Research Essay Draft

Musa Sisoko

Literacy In American Society

Ewa Barnes

4/5/2022

The purpose of this essay is to understand and analyze how Native Americans have been affected by the institutionalization of literacy in the United States. I conducted my research by going to the BMCC database and researching an article in CQ researcher. How were Native Americans affected by the institutionalization of literacy in the United States? The Native Americans struggled a lot when it came to education in the United States. Native Americans didn’t have a fair shot in the school systems and they were racial discriminated against and were also belittled. Native Americans deserve to have equal rights and not be mistreated by others.

Native Americans have fought for equality for the past 19 centuries. White European settlers took the Native Americans land and forced them to move from their lands that they owned and move to the western territories that belonged to the Europeans. They were also forced to attend boarding schools and abandon their own languages to learn English and adapt to the European costumes by the U.S government in 1891. According to “Native American Rights” by Christiana L. Lyons, it states: “U.S. government begins to force Native American children to attend boarding schools to learn English language and European customs”. This was crucial for the Native Americans because they were not only forced to attend boarding schools, but also abandon their own language out of their own will to learn English. They also had been forced to adapt to costumes outside of their own culture and learn about the Europeans customs and their way of living.

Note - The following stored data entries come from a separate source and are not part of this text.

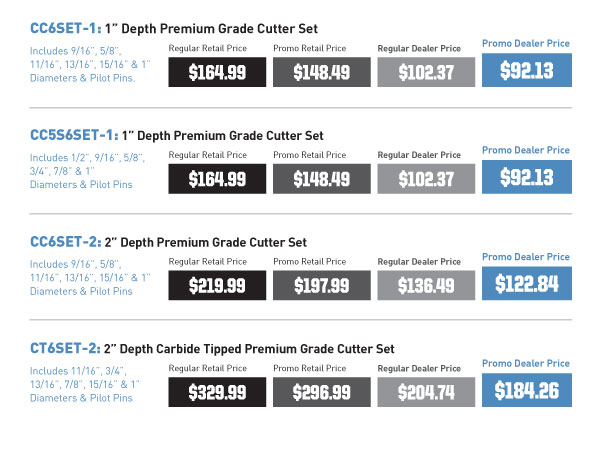This screenshot has height=460, width=600.
Task: Select the $148.49 promo retail price for CC6SET-1
Action: (322, 72)
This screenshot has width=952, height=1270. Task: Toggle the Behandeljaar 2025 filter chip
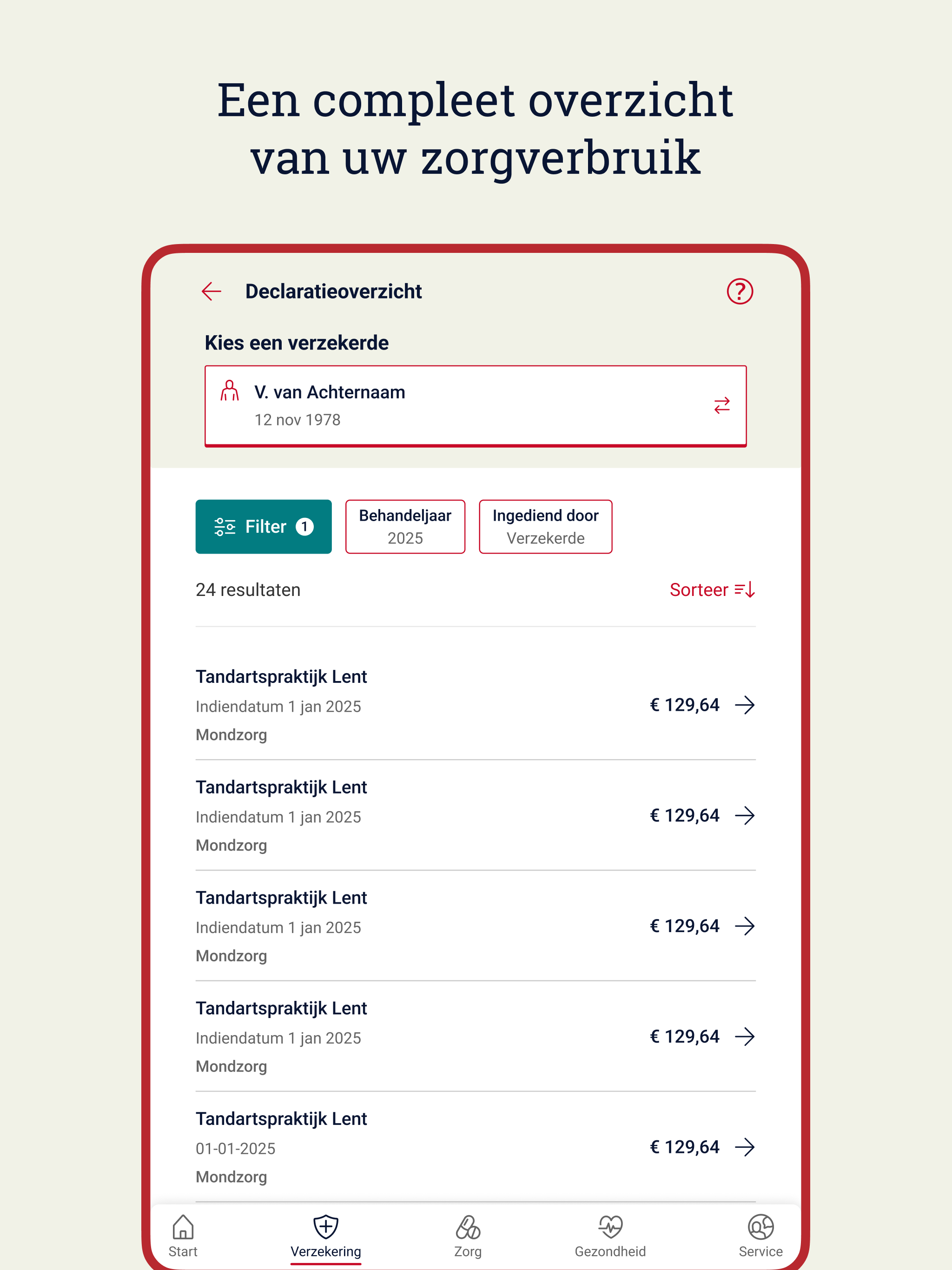(x=405, y=527)
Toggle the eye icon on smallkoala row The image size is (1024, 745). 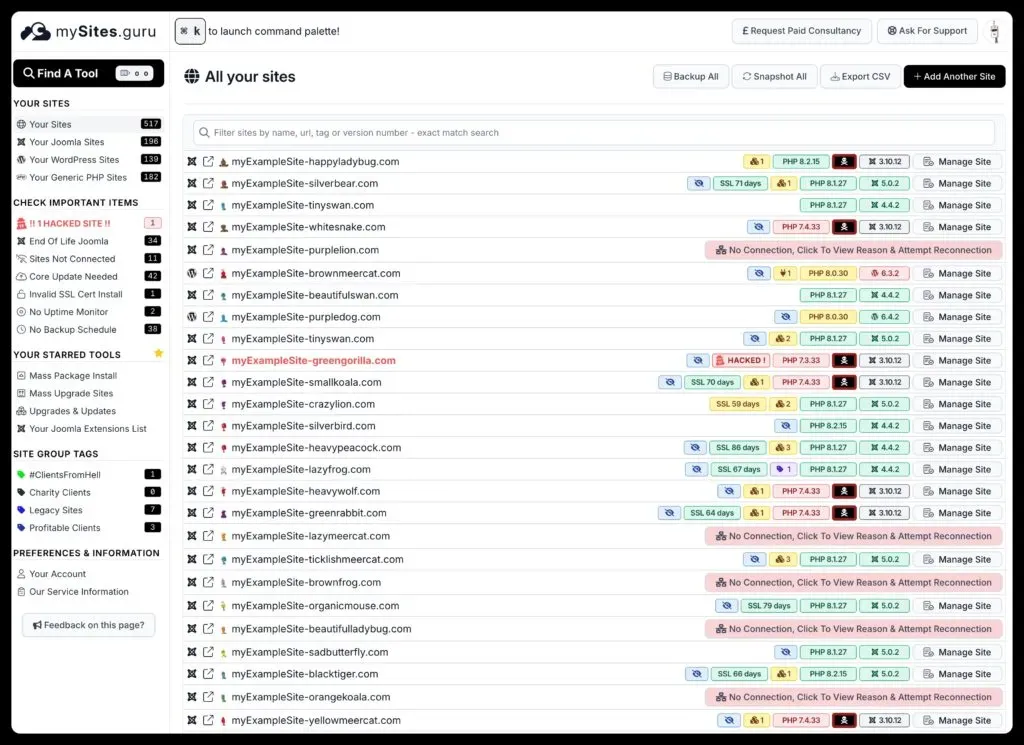(x=668, y=381)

Native Americans having to give up their language had a very bad effect on them. This policy was in the 1870’s and continued on a very large scale through the 1970s (Klug). Native children were treated very poorly and suffered  a lot in these institutions for using their own language. They would get punished severely, physically and psychologically for speaking to each other in their own language rather than speaking English. In an article “Native American Language Act: Twenty Years Later, Has It Made a Difference” by Kelsey Klug, it says: “This policy began in the 1870s and continued on a large scale through the 1970s; a few schools are still operating today. In these institutions, children were severely punished, both physically and psychologically, for using their own languages instead of English. These experiences convinced entire generations of Native people that their children would be better off learning to speak only English. Hoping to spare their children the pain they once went through, parents stopped passing their languages on to their children, and thereby stopped creating fluent speakers of those languages”. Native Americans who had suffered from these institutions were convinced that their children would be better off learning English instead of passing down their languages due to not wanting their children to go through the same pain and torture as they experienced. Because their language wasn’t passed down to the next generation of Native people, there were not many of them who could speak their languages fluently.